▸ **Exercise goal**
Return every record in full. Match each one exactly.

▸ **Dataset**
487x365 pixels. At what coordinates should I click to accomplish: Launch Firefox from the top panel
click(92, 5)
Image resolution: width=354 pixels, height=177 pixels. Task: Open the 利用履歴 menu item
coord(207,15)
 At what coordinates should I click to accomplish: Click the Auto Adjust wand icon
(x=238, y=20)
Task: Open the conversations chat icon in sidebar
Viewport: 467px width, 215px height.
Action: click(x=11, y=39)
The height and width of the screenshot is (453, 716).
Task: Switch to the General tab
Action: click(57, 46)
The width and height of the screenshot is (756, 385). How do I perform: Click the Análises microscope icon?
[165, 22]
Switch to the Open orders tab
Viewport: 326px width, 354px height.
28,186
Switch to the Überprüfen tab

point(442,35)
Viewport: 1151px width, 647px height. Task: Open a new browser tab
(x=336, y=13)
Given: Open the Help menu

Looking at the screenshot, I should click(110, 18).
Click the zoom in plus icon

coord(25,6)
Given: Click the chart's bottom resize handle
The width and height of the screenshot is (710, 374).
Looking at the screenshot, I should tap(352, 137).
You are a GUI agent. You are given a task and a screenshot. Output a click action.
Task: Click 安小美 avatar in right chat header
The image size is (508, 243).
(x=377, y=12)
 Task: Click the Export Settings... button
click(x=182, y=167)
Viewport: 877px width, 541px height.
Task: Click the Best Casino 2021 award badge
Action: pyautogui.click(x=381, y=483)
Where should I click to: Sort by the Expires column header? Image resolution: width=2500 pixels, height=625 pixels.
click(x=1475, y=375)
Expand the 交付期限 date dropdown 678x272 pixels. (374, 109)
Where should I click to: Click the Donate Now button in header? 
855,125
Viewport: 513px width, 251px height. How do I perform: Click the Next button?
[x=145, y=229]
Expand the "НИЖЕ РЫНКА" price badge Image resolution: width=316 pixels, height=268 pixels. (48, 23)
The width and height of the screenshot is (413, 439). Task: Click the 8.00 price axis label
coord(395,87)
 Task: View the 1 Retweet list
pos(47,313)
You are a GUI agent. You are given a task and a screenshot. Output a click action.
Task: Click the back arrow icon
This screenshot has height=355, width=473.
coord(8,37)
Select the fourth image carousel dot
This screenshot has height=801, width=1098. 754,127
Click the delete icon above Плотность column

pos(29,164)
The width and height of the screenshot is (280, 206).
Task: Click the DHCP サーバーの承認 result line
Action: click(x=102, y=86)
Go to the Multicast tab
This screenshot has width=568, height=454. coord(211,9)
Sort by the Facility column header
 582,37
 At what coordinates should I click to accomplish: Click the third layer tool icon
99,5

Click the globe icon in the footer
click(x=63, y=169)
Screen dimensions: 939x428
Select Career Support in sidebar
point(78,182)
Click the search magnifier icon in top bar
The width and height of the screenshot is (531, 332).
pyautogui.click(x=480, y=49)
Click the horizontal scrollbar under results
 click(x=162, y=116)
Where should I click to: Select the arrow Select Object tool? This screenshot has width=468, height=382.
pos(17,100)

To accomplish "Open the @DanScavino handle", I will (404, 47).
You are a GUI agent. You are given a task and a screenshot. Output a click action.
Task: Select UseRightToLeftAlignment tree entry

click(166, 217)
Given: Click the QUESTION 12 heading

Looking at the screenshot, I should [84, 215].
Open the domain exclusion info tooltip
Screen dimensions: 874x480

▸ **Output of the task**
487x365 pixels. At what coordinates should I click to accomplish: Launch Firefox from the top panel
click(92, 5)
Image resolution: width=354 pixels, height=177 pixels. Task: Open the 利用履歴 menu item
coord(207,15)
 At what coordinates should I click to accomplish: Click the Auto Adjust wand icon
(x=238, y=20)
Task: Open the conversations chat icon in sidebar
Viewport: 467px width, 215px height.
Action: click(x=11, y=39)
The height and width of the screenshot is (453, 716).
Task: Switch to the General tab
Action: click(57, 46)
The width and height of the screenshot is (756, 385). How do I perform: Click the Análises microscope icon?
[165, 22]
Switch to the Open orders tab
Viewport: 326px width, 354px height.
28,186
Switch to the Überprüfen tab

point(442,35)
Viewport: 1151px width, 647px height. Task: Open a new browser tab
(x=336, y=13)
Given: Open the Help menu

Looking at the screenshot, I should click(110, 18).
Click the zoom in plus icon

coord(25,6)
Given: Click the chart's bottom resize handle
The width and height of the screenshot is (710, 374).
Looking at the screenshot, I should tap(352, 137).
You are a GUI agent. You are given a task and a screenshot. Output a click action.
Task: Click 安小美 avatar in right chat header
The image size is (508, 243).
(x=377, y=12)
 Task: Click the Export Settings... button
click(x=182, y=167)
Viewport: 877px width, 541px height.
Task: Click the Best Casino 2021 award badge
Action: pyautogui.click(x=381, y=483)
Where should I click to: Sort by the Expires column header? Image resolution: width=2500 pixels, height=625 pixels.
click(x=1475, y=375)
Expand the 交付期限 date dropdown 678x272 pixels. (374, 109)
Where should I click to: Click the Donate Now button in header? 
855,125
Viewport: 513px width, 251px height. How do I perform: Click the Next button?
[x=145, y=229]
Expand the "НИЖЕ РЫНКА" price badge Image resolution: width=316 pixels, height=268 pixels. (48, 23)
The width and height of the screenshot is (413, 439). Task: Click the 8.00 price axis label
coord(395,87)
 Task: View the 1 Retweet list
pos(47,313)
You are a GUI agent. You are given a task and a screenshot. Output a click action.
Task: Click the back arrow icon
This screenshot has height=355, width=473.
coord(8,37)
Select the fourth image carousel dot
This screenshot has height=801, width=1098. 754,127
Click the delete icon above Плотность column

pos(29,164)
The width and height of the screenshot is (280, 206).
Task: Click the DHCP サーバーの承認 result line
Action: click(x=102, y=86)
Go to the Multicast tab
This screenshot has width=568, height=454. coord(211,9)
Sort by the Facility column header
 582,37
 At what coordinates should I click to accomplish: Click the third layer tool icon
99,5

Click the globe icon in the footer
click(x=63, y=169)
Screen dimensions: 939x428
Select Career Support in sidebar
point(78,182)
Click the search magnifier icon in top bar
The width and height of the screenshot is (531, 332).
pyautogui.click(x=480, y=49)
Click the horizontal scrollbar under results
 click(x=162, y=116)
Where should I click to: Select the arrow Select Object tool? This screenshot has width=468, height=382.
pos(17,100)

To accomplish "Open the @DanScavino handle", I will (404, 47).
You are a GUI agent. You are given a task and a screenshot. Output a click action.
Task: Select UseRightToLeftAlignment tree entry

click(166, 217)
Given: Click the QUESTION 12 heading

Looking at the screenshot, I should [84, 215].
Open the domain exclusion info tooltip
Screen dimensions: 874x480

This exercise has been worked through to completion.